Cats were anesthetized with pentobarbital, pump ventilated with air, and given heparin, and the carotid body (CB) was vascularly isolated except for the supplying artery. The CB could be normally blood perfused, or alternatively, perfused with Locke's solution; flow of either could be stopped suddenly. Sinus nerve discharge was measured. Tissue oxygen tension (TPO2) in the CB was measured with an O2 microelectrode. Oxygen consumption rates (VO2) calculated from the disappearance curve of O2 during stopped flow were PO2 dependent. When TPO2 was high (100-130 Torr), VO2 (ml.100 g-1.min-1) averaged 1.9 +/- 0.18 (SE) during blood perfusion and either 1.9 +/- 0.1 during perfusion with Locke's solution equilibrated with 25% O2-5% CO2-70% N2 or 1.4 +/- 0.08 when the Locke's solution was equilibrated with air.
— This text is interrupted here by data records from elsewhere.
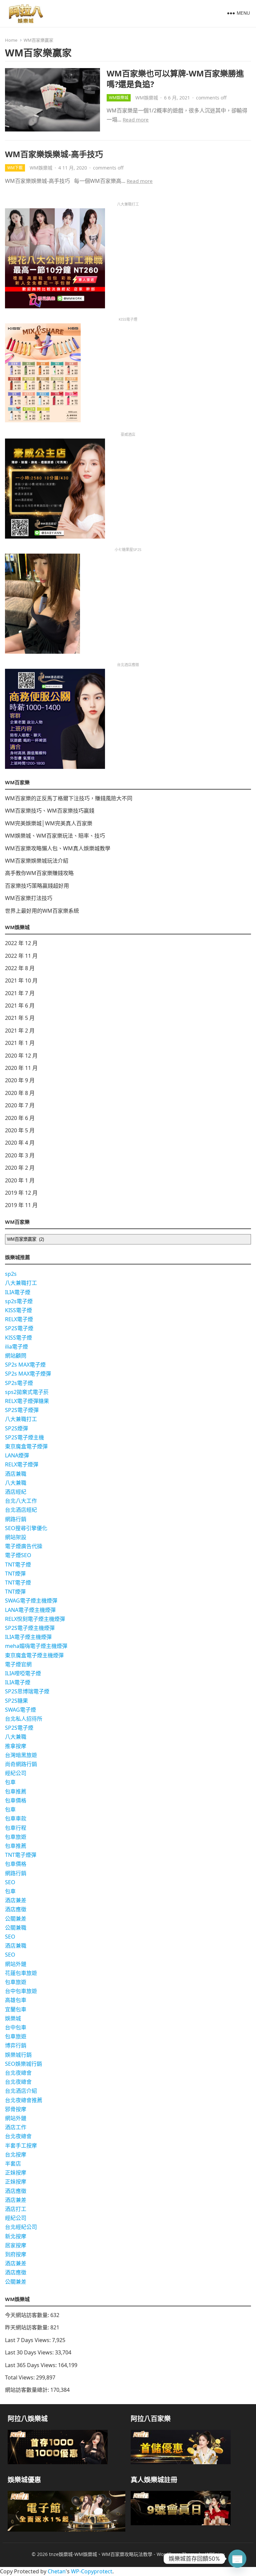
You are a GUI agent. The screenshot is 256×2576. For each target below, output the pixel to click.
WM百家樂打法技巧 (28, 898)
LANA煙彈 (17, 1455)
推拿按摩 (15, 1746)
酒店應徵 (15, 1909)
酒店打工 (15, 2209)
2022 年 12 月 (21, 943)
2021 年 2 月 (20, 1030)
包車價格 (15, 1800)
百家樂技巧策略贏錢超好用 (37, 885)
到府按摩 (15, 2254)
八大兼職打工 (21, 1282)
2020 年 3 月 (20, 1155)
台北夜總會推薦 (23, 2100)
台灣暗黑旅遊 (21, 1755)
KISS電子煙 (18, 1310)
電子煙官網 (18, 1664)
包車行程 (15, 1827)
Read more (136, 119)
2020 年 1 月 (20, 1180)
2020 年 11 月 (21, 1068)
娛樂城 (13, 2018)
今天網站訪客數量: (27, 2315)
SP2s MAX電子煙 (25, 1364)
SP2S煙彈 (16, 1428)
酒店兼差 (15, 1900)
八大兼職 (15, 1482)
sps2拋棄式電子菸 (27, 1392)
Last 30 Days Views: (30, 2352)
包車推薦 (15, 1791)
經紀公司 (15, 1773)
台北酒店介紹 (21, 2090)
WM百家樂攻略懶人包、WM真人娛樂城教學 (57, 848)
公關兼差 (15, 1918)
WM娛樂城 (118, 97)
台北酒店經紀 (21, 1509)
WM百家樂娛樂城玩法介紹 (36, 860)
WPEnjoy (214, 2554)
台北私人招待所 (23, 1718)
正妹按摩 (15, 2172)
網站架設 (15, 1537)
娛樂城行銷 (18, 2054)
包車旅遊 (15, 1836)
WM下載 (15, 168)
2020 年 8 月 (20, 1093)
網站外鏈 (15, 1964)
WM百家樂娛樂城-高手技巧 (54, 154)
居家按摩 (15, 2245)
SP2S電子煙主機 (24, 1437)
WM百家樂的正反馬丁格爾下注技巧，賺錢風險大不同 (68, 798)
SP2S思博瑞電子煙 (27, 1691)
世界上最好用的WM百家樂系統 (42, 910)
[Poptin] (237, 2559)
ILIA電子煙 (17, 1292)
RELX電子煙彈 (21, 1464)
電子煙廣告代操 (23, 1546)
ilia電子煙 (16, 1346)
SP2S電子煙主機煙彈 (30, 1628)
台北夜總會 (18, 2072)
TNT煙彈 (15, 1573)
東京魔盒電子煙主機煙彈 (34, 1655)
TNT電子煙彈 (20, 1854)
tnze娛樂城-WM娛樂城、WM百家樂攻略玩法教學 (100, 2554)
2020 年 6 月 (20, 1118)
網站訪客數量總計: (27, 2389)
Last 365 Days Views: (31, 2365)
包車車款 (15, 1818)
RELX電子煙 (19, 1319)
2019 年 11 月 (21, 1205)
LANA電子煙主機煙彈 (30, 1610)
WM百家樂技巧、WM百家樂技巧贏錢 (49, 810)
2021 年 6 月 (20, 1005)
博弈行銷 (15, 2045)
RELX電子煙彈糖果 (27, 1401)
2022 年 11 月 (21, 955)
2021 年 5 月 (20, 1018)
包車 (10, 1782)
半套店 (13, 2163)
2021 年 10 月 (21, 980)
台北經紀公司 (21, 2227)
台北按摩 (15, 2154)
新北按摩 (15, 2236)
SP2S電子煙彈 (22, 1410)
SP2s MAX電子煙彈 (28, 1373)
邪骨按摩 (15, 2109)
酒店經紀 (15, 1491)
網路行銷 (15, 1519)
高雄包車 (15, 2000)
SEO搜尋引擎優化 (26, 1528)
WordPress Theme (177, 2554)
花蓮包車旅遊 (21, 1973)
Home (11, 40)
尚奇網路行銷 (21, 1764)
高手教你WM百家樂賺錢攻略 (39, 873)
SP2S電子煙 (19, 1328)
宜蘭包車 (15, 2009)
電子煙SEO (18, 1555)
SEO (10, 1882)
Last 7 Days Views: (28, 2340)
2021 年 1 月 (20, 1043)
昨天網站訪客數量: (27, 2327)
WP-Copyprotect (91, 2571)
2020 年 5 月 (20, 1130)
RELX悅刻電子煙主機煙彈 (35, 1619)
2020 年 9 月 (20, 1080)
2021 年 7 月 (20, 993)
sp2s (11, 1273)
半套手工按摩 (21, 2145)
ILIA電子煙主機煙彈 (28, 1637)
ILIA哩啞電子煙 (23, 1673)
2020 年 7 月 (20, 1105)
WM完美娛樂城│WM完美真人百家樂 (48, 823)
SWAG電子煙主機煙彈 (31, 1600)
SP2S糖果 (16, 1700)
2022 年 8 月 (20, 968)
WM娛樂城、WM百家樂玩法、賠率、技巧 (55, 835)
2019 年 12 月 (21, 1192)
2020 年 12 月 (21, 1055)
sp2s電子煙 (19, 1301)
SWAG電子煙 (20, 1709)
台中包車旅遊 (21, 1991)
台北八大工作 (21, 1500)
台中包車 (15, 2027)
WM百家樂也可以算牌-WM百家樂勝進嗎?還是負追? (175, 78)
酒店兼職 (15, 1473)
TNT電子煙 (18, 1564)
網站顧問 (15, 1355)
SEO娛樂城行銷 (23, 2063)
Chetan (57, 2571)
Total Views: (20, 2377)
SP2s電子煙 (19, 1383)
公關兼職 (15, 1927)
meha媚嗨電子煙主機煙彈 (36, 1646)
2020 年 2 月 (20, 1167)
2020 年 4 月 (20, 1142)
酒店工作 (15, 2127)
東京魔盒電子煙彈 (26, 1446)
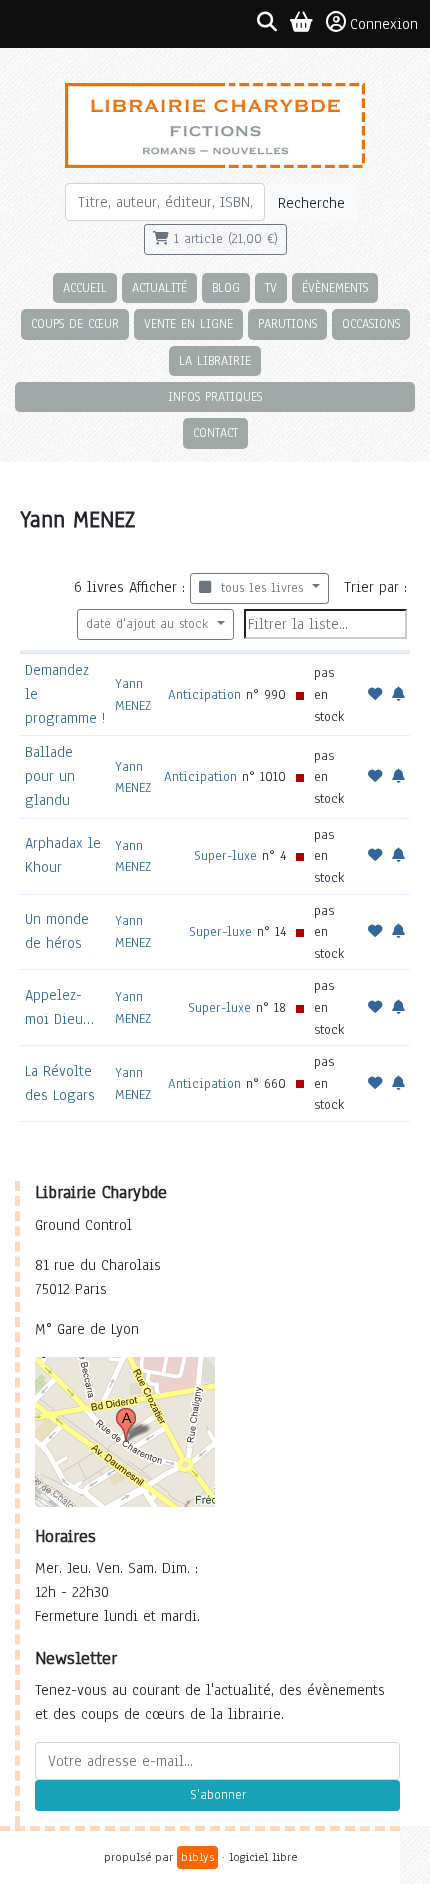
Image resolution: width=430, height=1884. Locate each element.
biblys (197, 1857)
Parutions (287, 323)
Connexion (384, 24)
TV (271, 287)
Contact (215, 432)
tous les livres (259, 588)
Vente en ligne (188, 323)
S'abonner (218, 1795)
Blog (226, 287)
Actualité (159, 287)
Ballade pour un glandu (50, 776)
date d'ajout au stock (149, 624)
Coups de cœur (75, 323)
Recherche (311, 203)
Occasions (371, 323)
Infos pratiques (215, 396)
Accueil (85, 287)
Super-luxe (225, 855)
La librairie (215, 360)
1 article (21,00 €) (223, 239)
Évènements (335, 287)
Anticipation (204, 694)
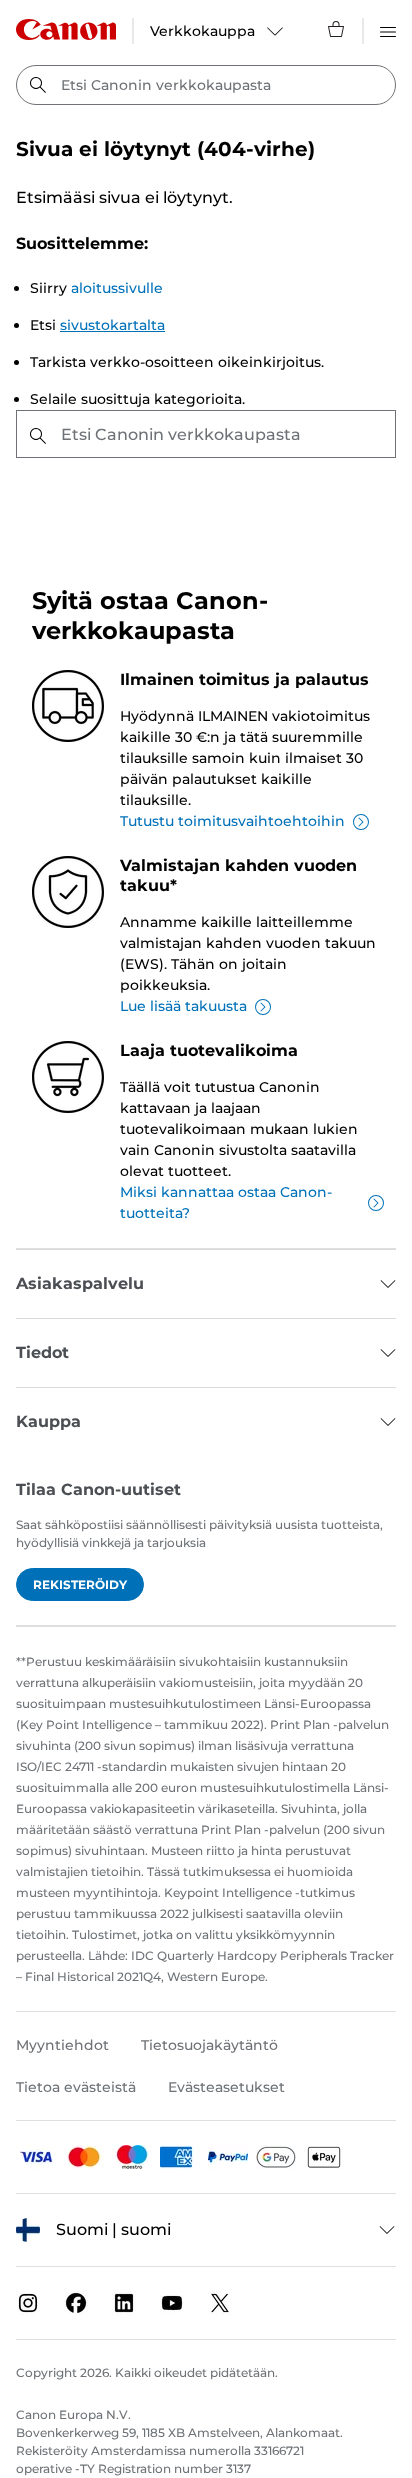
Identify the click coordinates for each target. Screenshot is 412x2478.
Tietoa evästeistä (76, 2087)
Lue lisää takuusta (183, 1006)
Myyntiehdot (62, 2045)
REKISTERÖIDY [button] (80, 1584)
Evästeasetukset (226, 2087)
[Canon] (66, 29)
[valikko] (388, 29)
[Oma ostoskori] (337, 29)
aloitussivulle (117, 288)
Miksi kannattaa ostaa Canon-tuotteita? (226, 1202)
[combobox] (206, 85)
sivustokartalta (112, 325)
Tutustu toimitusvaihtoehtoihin (232, 821)
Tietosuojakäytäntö (209, 2045)
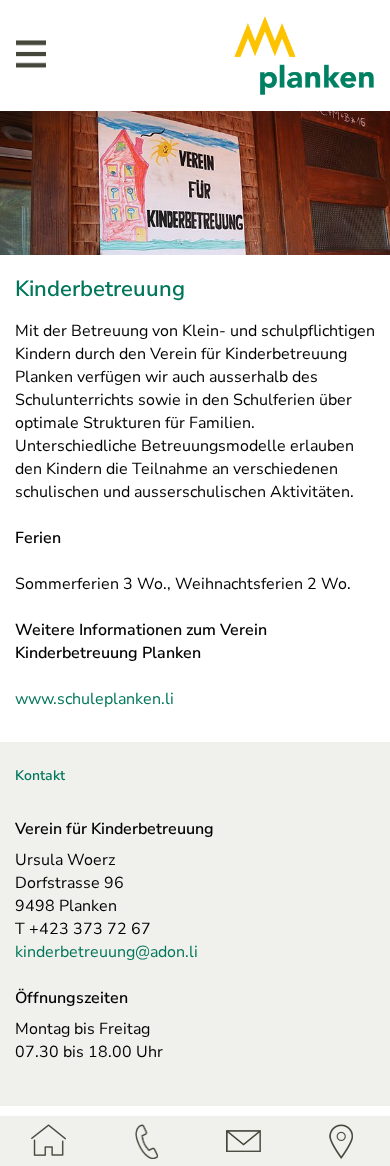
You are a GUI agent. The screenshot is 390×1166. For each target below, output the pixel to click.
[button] (31, 53)
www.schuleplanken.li (94, 699)
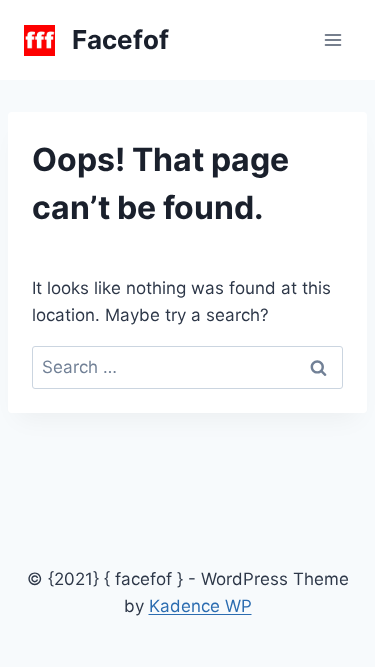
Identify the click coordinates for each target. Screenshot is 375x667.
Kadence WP (200, 606)
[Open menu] (332, 39)
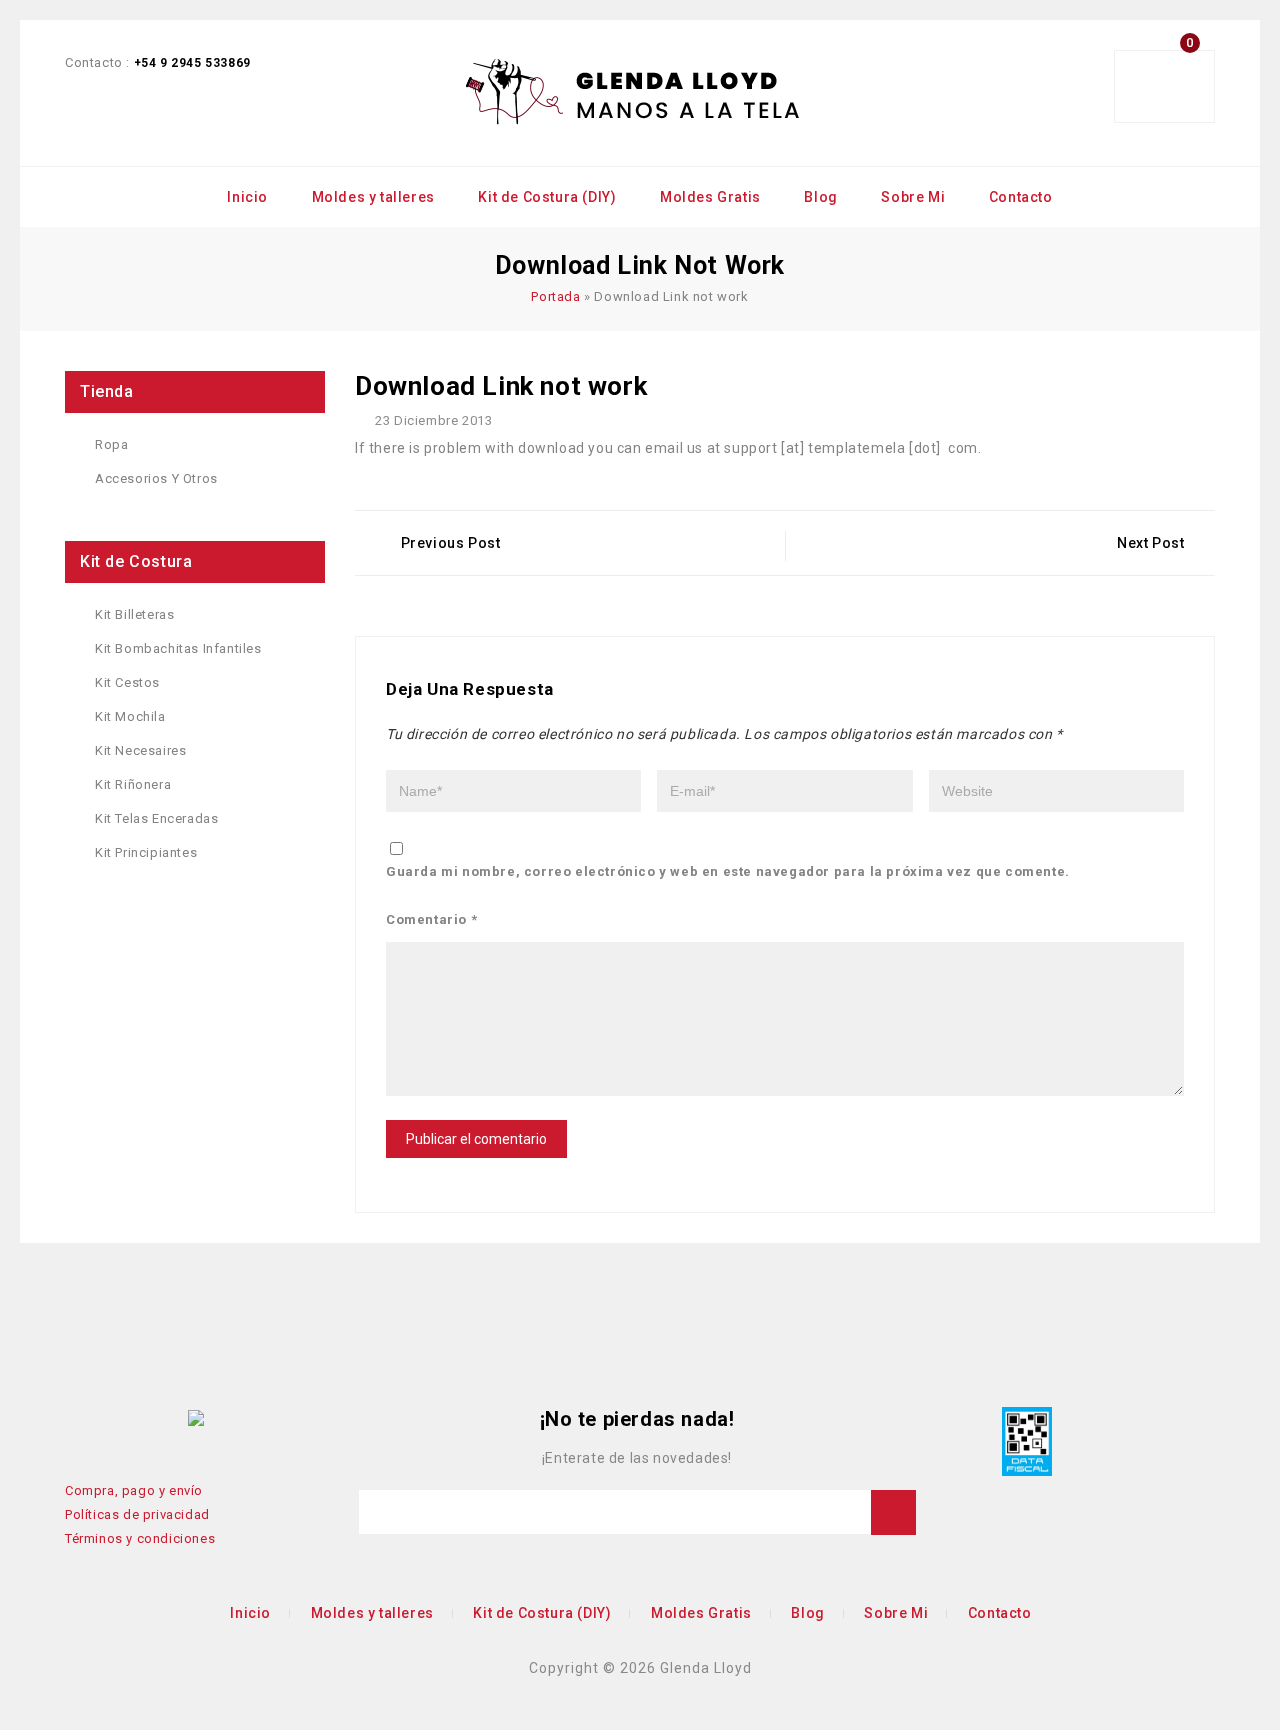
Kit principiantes (146, 852)
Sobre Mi (913, 197)
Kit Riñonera (133, 784)
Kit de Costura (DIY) (547, 197)
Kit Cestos (127, 682)
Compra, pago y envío (134, 1490)
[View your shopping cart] (1175, 87)
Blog (820, 197)
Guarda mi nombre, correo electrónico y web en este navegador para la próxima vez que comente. (728, 871)
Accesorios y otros (156, 478)
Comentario (431, 919)
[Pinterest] (137, 1418)
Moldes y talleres (373, 197)
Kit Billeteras (134, 614)
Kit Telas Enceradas (156, 818)
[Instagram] (167, 1418)
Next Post (1150, 543)
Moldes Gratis (710, 197)
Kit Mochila (130, 716)
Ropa (111, 444)
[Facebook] (78, 1418)
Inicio (247, 197)
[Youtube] (108, 1418)
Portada (555, 296)
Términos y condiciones (140, 1538)
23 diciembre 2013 (432, 420)
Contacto (1021, 197)
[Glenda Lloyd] (634, 93)
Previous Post (451, 543)
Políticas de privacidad (137, 1514)
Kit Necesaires (140, 750)
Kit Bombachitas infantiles (178, 648)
This significant effect of CO2 could have been due to the delayed onset of sinus nerve discharge when CO2 was not added to the perfusion solution. The number of red blood cells in histological sections from CB frozen during stopped flow of blood was significantly below normal. We concluded that the similarity of the disappearance curves during stopped flow of blood and Locke's solutions was primarily due to the extrusion of red blood cells. In five experiments the broken-off tip of the O2 microelectrode was found in the core of the CB.